_Requirement_: In the material below, replace "Describe the element" with "Tell me about the element" wherever it occurs, and return everything else unchanged.

_Extracted records_:
Content starts

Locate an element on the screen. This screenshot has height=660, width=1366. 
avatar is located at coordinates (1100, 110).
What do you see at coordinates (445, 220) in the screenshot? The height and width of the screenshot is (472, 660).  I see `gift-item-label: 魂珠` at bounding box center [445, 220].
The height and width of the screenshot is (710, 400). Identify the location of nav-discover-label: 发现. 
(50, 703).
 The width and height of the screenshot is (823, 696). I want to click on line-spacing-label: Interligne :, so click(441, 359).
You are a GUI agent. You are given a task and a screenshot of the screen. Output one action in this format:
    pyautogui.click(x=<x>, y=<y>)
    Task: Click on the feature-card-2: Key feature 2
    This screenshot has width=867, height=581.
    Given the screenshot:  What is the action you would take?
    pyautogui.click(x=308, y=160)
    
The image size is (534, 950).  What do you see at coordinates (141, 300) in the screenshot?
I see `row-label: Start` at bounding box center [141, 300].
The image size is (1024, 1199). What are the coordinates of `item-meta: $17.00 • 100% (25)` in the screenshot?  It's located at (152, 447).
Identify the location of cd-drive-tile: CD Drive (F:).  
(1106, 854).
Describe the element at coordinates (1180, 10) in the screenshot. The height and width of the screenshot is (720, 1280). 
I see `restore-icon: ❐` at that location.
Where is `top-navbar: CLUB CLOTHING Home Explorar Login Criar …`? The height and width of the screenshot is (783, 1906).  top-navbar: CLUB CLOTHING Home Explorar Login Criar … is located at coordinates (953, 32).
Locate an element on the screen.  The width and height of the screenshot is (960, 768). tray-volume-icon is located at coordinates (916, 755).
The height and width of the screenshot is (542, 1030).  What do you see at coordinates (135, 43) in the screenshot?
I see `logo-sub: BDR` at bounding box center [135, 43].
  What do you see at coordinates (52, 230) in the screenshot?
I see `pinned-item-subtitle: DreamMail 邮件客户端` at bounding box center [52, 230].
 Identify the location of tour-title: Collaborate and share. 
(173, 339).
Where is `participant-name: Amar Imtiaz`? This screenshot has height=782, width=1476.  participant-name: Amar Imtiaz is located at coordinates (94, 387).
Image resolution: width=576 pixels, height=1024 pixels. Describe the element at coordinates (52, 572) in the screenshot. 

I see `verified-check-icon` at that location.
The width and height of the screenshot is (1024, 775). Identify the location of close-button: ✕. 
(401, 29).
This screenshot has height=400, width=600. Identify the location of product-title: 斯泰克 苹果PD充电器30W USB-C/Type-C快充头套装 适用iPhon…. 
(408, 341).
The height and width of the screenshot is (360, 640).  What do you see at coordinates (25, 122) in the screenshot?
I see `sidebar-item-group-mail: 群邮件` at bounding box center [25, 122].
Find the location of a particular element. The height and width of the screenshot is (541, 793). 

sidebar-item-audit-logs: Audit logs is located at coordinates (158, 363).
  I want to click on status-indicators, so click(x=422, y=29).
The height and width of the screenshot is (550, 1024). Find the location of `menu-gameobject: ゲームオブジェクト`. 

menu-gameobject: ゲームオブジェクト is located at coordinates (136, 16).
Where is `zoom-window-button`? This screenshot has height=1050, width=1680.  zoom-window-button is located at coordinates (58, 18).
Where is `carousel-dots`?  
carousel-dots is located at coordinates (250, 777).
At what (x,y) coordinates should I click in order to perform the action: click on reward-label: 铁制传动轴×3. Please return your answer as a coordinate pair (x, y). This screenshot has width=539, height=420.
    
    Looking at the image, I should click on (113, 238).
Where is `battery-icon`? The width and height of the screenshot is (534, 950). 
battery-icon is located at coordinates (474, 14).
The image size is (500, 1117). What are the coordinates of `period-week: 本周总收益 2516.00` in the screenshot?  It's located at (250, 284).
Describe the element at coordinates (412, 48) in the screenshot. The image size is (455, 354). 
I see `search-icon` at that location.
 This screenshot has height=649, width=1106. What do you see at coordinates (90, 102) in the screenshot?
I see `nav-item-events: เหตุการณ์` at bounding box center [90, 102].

Content ends

_Expected answer_:
Locate an element on the screen. This screenshot has height=660, width=1366. 
avatar is located at coordinates (1100, 110).
What do you see at coordinates (445, 220) in the screenshot? The height and width of the screenshot is (472, 660).  I see `gift-item-label: 魂珠` at bounding box center [445, 220].
The height and width of the screenshot is (710, 400). Identify the location of nav-discover-label: 发现. 
(50, 703).
 The width and height of the screenshot is (823, 696). I want to click on line-spacing-label: Interligne :, so click(441, 359).
You are a GUI agent. You are given a task and a screenshot of the screen. Output one action in this format:
    pyautogui.click(x=<x>, y=<y>)
    Task: Click on the feature-card-2: Key feature 2
    This screenshot has width=867, height=581.
    Given the screenshot:  What is the action you would take?
    pyautogui.click(x=308, y=160)
    
The image size is (534, 950).  What do you see at coordinates (141, 300) in the screenshot?
I see `row-label: Start` at bounding box center [141, 300].
The image size is (1024, 1199). What are the coordinates of `item-meta: $17.00 • 100% (25)` in the screenshot?  It's located at (152, 447).
Identify the location of cd-drive-tile: CD Drive (F:).  
(1106, 854).
Tell me about the element at coordinates (1180, 10) in the screenshot. The height and width of the screenshot is (720, 1280). 
I see `restore-icon: ❐` at that location.
Where is `top-navbar: CLUB CLOTHING Home Explorar Login Criar …`? The height and width of the screenshot is (783, 1906).  top-navbar: CLUB CLOTHING Home Explorar Login Criar … is located at coordinates (953, 32).
Locate an element on the screen.  The width and height of the screenshot is (960, 768). tray-volume-icon is located at coordinates (916, 755).
The height and width of the screenshot is (542, 1030).  What do you see at coordinates (135, 43) in the screenshot?
I see `logo-sub: BDR` at bounding box center [135, 43].
  What do you see at coordinates (52, 230) in the screenshot?
I see `pinned-item-subtitle: DreamMail 邮件客户端` at bounding box center [52, 230].
 Identify the location of tour-title: Collaborate and share. 
(173, 339).
Where is `participant-name: Amar Imtiaz`? This screenshot has height=782, width=1476.  participant-name: Amar Imtiaz is located at coordinates (94, 387).
Image resolution: width=576 pixels, height=1024 pixels. Tell me about the element at coordinates (52, 572) in the screenshot. 

I see `verified-check-icon` at that location.
The width and height of the screenshot is (1024, 775). Identify the location of close-button: ✕. 
(401, 29).
This screenshot has height=400, width=600. Identify the location of product-title: 斯泰克 苹果PD充电器30W USB-C/Type-C快充头套装 适用iPhon…. 
(408, 341).
The height and width of the screenshot is (360, 640).  What do you see at coordinates (25, 122) in the screenshot?
I see `sidebar-item-group-mail: 群邮件` at bounding box center [25, 122].
Find the location of a particular element. The height and width of the screenshot is (541, 793). 

sidebar-item-audit-logs: Audit logs is located at coordinates (158, 363).
  I want to click on status-indicators, so click(x=422, y=29).
The height and width of the screenshot is (550, 1024). Find the location of `menu-gameobject: ゲームオブジェクト`. 

menu-gameobject: ゲームオブジェクト is located at coordinates (136, 16).
Where is `zoom-window-button`? This screenshot has height=1050, width=1680.  zoom-window-button is located at coordinates (58, 18).
Where is `carousel-dots`?  
carousel-dots is located at coordinates (250, 777).
At what (x,y) coordinates should I click in order to perform the action: click on reward-label: 铁制传动轴×3. Please return your answer as a coordinate pair (x, y). This screenshot has width=539, height=420.
    
    Looking at the image, I should click on (113, 238).
Where is `battery-icon`? The width and height of the screenshot is (534, 950). 
battery-icon is located at coordinates (474, 14).
The image size is (500, 1117). What are the coordinates of `period-week: 本周总收益 2516.00` in the screenshot?  It's located at (250, 284).
Tell me about the element at coordinates (412, 48) in the screenshot. The image size is (455, 354). 
I see `search-icon` at that location.
 This screenshot has height=649, width=1106. What do you see at coordinates (90, 102) in the screenshot?
I see `nav-item-events: เหตุการณ์` at bounding box center [90, 102].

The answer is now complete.